Se você é um aluno que não se enquadra em nenhuma modalidade de cotas, pode estar temendo pelo aumento da concorrência – e, de fato, a disputa tende a se acirrar nessa categoria com a entrada de mais gente. No entanto, na maior parte dos casos, os únicos antes cotistas com chances reais de serem aprovados em ampla concorrência são os estudantes de escolas públicas que apresentam desempenho semelhante aos advindos da rede particular. Ou seja, a disputa vai ser entre candidatos de notas semelhantes.
As mudanças no programa, que seguem os aprimoramentos da Lei de Cotas, promovem mais equidade e buscam democratizar o acesso ao ensino superior. Vale lembrar que por mais que ampla concorrência represente 50% das vagas nas universidades, o número de estudantes de escolas privadas no Brasil é limitado: segundo o Censo Escolar, apenas 17,1% frequentam a rede particular. Isso sem falar nas questões étnico-raciais: conforme o novo Censo demonstrou, a maior parte do país se declara (45,3%).

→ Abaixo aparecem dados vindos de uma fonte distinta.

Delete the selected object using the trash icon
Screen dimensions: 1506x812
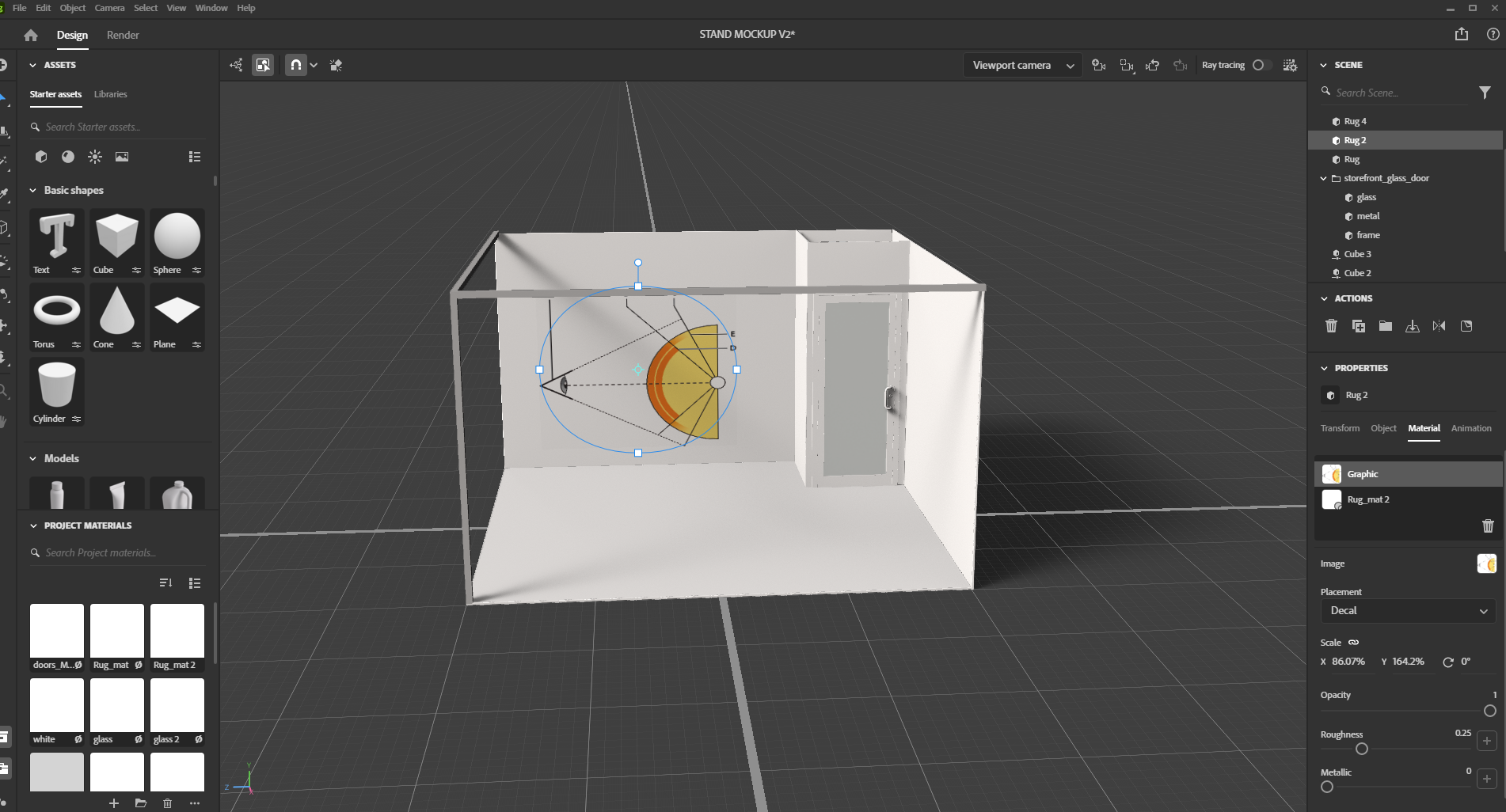(x=1331, y=325)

Sendo assim, a reformulação nada mais é do que uma tentativa de deixar as universidades mais parecidas com a configuração real do Brasil: com mais pessoas negras e de escolas públicas. Outras políticas compensatórias também foram incluídas nesta edição do Sisu. A renda familiar per capita de 1,5 salário-mínimo foi diminuída para um salário-mínimo, no caso das cotas para estudantes de baixa-renda. Além disso, os quilombolas passaram a compor o grupo de PPIs (Pretos, Pardos e Indígenas).